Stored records
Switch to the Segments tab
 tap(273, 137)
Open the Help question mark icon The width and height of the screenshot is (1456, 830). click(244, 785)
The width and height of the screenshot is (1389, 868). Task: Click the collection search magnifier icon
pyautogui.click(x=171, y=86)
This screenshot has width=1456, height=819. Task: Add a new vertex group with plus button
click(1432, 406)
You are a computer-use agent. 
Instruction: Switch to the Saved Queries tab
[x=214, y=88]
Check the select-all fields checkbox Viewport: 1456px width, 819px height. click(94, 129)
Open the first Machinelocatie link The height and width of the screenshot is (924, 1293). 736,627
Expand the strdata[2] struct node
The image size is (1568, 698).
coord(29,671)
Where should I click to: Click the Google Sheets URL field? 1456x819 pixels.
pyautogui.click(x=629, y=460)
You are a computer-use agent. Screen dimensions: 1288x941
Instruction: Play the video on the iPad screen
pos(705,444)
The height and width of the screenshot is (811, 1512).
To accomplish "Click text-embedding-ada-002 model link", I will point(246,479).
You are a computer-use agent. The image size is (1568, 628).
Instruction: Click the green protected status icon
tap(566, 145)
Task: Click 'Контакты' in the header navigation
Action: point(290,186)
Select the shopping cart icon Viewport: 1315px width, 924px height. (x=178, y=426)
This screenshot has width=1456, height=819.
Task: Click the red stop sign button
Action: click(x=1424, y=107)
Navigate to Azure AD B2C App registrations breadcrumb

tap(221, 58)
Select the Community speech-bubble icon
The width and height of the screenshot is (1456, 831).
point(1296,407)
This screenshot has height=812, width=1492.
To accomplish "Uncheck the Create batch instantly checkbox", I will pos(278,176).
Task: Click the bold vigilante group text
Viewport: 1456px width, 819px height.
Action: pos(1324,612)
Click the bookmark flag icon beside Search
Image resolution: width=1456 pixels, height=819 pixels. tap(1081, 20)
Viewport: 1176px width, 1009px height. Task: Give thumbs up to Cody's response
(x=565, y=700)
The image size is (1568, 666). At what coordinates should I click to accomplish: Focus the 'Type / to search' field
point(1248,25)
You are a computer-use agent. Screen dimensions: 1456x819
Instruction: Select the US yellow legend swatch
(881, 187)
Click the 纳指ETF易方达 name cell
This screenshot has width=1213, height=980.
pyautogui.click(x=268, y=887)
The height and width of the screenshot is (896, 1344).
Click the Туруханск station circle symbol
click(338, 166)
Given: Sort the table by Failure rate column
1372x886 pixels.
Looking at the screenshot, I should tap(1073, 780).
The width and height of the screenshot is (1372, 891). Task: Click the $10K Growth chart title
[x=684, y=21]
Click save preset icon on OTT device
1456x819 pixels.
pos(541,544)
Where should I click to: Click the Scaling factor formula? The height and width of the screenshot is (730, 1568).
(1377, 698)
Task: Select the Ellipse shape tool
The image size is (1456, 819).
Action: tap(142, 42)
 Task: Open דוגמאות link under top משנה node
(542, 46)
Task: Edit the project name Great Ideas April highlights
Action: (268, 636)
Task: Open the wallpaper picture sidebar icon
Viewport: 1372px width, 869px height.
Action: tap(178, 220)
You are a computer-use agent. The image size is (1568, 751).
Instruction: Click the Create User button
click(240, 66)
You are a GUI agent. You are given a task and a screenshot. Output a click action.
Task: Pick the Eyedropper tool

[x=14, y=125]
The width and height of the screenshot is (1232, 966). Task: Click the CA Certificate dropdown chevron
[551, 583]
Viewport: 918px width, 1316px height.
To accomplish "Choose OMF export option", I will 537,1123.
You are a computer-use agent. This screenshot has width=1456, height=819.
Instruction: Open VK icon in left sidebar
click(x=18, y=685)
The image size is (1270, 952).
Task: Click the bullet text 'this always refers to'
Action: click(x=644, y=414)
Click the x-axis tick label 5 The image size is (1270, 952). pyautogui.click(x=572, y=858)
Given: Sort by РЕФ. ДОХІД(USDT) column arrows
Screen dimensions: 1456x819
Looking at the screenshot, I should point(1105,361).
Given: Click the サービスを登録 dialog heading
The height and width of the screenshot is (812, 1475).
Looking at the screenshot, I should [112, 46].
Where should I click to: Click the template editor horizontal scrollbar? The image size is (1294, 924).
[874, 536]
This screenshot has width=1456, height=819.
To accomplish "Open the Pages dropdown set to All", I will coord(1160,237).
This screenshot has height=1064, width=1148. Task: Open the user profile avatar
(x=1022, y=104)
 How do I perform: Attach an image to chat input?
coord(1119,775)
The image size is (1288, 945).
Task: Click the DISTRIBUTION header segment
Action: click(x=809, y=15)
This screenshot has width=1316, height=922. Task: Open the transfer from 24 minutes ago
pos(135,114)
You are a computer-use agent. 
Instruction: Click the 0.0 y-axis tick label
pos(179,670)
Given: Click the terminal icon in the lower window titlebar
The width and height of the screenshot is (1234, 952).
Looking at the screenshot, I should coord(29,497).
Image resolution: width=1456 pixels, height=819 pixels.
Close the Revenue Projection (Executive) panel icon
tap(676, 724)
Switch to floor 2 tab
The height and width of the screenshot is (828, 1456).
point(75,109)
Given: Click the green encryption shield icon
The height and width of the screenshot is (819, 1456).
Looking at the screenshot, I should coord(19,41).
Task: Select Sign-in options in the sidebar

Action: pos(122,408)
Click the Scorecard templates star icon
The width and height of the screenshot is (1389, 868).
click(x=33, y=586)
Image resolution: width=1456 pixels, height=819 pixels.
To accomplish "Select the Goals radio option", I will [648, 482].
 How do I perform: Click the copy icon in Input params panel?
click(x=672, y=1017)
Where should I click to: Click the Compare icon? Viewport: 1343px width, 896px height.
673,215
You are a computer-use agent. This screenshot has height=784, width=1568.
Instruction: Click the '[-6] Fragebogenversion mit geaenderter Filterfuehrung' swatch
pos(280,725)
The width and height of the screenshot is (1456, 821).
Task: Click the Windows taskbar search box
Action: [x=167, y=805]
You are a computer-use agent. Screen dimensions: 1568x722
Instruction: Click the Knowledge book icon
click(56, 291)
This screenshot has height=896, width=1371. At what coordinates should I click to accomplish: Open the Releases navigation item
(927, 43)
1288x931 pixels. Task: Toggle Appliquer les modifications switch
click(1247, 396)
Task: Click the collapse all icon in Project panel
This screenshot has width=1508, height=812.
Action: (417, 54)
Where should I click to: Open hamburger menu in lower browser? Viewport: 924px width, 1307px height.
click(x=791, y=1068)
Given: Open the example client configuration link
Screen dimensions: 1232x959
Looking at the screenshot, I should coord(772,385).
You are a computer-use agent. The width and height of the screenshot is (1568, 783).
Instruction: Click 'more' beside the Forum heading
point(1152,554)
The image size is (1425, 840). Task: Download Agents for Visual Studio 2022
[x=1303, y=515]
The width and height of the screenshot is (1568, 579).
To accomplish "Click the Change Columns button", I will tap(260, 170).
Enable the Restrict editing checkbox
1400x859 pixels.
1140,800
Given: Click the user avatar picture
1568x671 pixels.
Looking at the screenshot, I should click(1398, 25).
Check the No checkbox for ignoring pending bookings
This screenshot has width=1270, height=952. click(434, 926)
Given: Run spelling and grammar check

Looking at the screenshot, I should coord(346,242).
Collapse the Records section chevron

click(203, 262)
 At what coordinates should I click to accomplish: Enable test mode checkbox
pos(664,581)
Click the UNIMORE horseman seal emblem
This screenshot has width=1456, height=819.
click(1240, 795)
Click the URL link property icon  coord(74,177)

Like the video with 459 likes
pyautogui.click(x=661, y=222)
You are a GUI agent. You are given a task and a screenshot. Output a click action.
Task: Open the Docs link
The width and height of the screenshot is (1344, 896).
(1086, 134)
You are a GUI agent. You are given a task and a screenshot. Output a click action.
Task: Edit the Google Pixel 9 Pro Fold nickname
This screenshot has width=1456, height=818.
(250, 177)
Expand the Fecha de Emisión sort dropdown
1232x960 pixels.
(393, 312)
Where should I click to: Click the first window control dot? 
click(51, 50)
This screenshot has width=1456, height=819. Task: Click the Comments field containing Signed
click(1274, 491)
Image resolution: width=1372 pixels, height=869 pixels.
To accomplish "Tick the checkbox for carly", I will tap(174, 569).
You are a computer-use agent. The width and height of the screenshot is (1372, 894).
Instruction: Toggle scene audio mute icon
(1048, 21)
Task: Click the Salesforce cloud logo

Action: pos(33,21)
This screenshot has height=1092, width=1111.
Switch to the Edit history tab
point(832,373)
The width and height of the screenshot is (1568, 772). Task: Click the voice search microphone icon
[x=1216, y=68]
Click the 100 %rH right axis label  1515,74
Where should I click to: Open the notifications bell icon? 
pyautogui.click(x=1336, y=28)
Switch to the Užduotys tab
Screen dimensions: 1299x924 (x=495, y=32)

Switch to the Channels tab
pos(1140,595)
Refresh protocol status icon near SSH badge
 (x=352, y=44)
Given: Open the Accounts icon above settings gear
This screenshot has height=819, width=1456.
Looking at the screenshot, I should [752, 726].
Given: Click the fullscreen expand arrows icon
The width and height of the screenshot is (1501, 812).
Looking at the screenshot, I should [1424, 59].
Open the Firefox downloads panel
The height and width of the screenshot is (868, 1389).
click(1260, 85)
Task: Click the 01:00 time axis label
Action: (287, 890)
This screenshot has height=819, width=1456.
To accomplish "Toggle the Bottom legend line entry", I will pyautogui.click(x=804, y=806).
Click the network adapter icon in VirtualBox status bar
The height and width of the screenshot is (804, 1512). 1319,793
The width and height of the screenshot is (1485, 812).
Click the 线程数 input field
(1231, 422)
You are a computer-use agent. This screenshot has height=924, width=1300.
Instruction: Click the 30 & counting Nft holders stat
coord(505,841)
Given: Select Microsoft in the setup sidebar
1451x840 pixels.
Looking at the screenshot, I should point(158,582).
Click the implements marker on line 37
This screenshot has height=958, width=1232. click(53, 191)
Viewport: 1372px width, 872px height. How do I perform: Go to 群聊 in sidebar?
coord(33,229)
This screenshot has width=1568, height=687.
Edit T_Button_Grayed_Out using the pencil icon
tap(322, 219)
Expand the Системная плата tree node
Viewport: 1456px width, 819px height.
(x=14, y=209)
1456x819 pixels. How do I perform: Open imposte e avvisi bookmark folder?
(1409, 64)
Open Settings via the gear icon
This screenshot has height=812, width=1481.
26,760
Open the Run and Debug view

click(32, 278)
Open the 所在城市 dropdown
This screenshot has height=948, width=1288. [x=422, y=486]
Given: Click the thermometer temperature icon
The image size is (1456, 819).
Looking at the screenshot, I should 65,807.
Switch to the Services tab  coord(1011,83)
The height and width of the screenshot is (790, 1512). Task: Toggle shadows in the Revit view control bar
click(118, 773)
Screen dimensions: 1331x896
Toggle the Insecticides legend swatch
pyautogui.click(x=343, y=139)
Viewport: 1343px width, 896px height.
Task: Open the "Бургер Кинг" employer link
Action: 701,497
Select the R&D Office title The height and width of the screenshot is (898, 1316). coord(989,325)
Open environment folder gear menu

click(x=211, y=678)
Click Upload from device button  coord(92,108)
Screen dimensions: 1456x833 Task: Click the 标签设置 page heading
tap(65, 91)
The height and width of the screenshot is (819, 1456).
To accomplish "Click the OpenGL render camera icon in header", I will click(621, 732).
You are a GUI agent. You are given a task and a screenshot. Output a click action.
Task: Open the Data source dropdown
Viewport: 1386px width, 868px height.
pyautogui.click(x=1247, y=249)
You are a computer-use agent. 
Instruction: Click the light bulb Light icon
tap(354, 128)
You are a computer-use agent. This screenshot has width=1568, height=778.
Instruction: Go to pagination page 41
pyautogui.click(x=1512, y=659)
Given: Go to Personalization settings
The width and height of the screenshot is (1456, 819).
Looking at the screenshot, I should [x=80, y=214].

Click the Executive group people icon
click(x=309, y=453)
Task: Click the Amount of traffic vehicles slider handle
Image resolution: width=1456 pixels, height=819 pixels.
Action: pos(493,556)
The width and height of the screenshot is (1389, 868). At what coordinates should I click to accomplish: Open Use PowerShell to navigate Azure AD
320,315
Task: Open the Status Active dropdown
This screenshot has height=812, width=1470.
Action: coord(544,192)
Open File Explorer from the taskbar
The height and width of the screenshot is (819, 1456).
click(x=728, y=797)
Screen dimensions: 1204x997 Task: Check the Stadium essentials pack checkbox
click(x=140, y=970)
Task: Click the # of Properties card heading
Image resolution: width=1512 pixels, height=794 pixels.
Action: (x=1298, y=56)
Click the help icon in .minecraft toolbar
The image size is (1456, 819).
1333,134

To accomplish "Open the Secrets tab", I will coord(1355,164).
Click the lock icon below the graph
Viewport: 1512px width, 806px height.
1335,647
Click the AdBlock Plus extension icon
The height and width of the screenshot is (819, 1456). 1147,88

**Exercise brief:** From the records above, transcribe without alteration every line from the one with "has height=924, width=1300." to the one with "Select the R&D", inclusive.

**Result of the task:**
You are a computer-use agent. This screenshot has height=924, width=1300.
Instruction: Click the 30 & counting Nft holders stat
coord(505,841)
Given: Select Microsoft in the setup sidebar
1451x840 pixels.
Looking at the screenshot, I should point(158,582).
Click the implements marker on line 37
This screenshot has height=958, width=1232. click(53, 191)
Viewport: 1372px width, 872px height. How do I perform: Go to 群聊 in sidebar?
coord(33,229)
This screenshot has width=1568, height=687.
Edit T_Button_Grayed_Out using the pencil icon
tap(322, 219)
Expand the Системная плата tree node
Viewport: 1456px width, 819px height.
(x=14, y=209)
1456x819 pixels. How do I perform: Open imposte e avvisi bookmark folder?
(1409, 64)
Open Settings via the gear icon
This screenshot has height=812, width=1481.
26,760
Open the Run and Debug view

click(32, 278)
Open the 所在城市 dropdown
This screenshot has height=948, width=1288. [x=422, y=486]
Given: Click the thermometer temperature icon
The image size is (1456, 819).
Looking at the screenshot, I should 65,807.
Switch to the Services tab  coord(1011,83)
The height and width of the screenshot is (790, 1512). Task: Toggle shadows in the Revit view control bar
click(118, 773)
Screen dimensions: 1331x896
Toggle the Insecticides legend swatch
pyautogui.click(x=343, y=139)
Viewport: 1343px width, 896px height.
Task: Open the "Бургер Кинг" employer link
Action: 701,497
Select the R&D Office title The height and width of the screenshot is (898, 1316). coord(989,325)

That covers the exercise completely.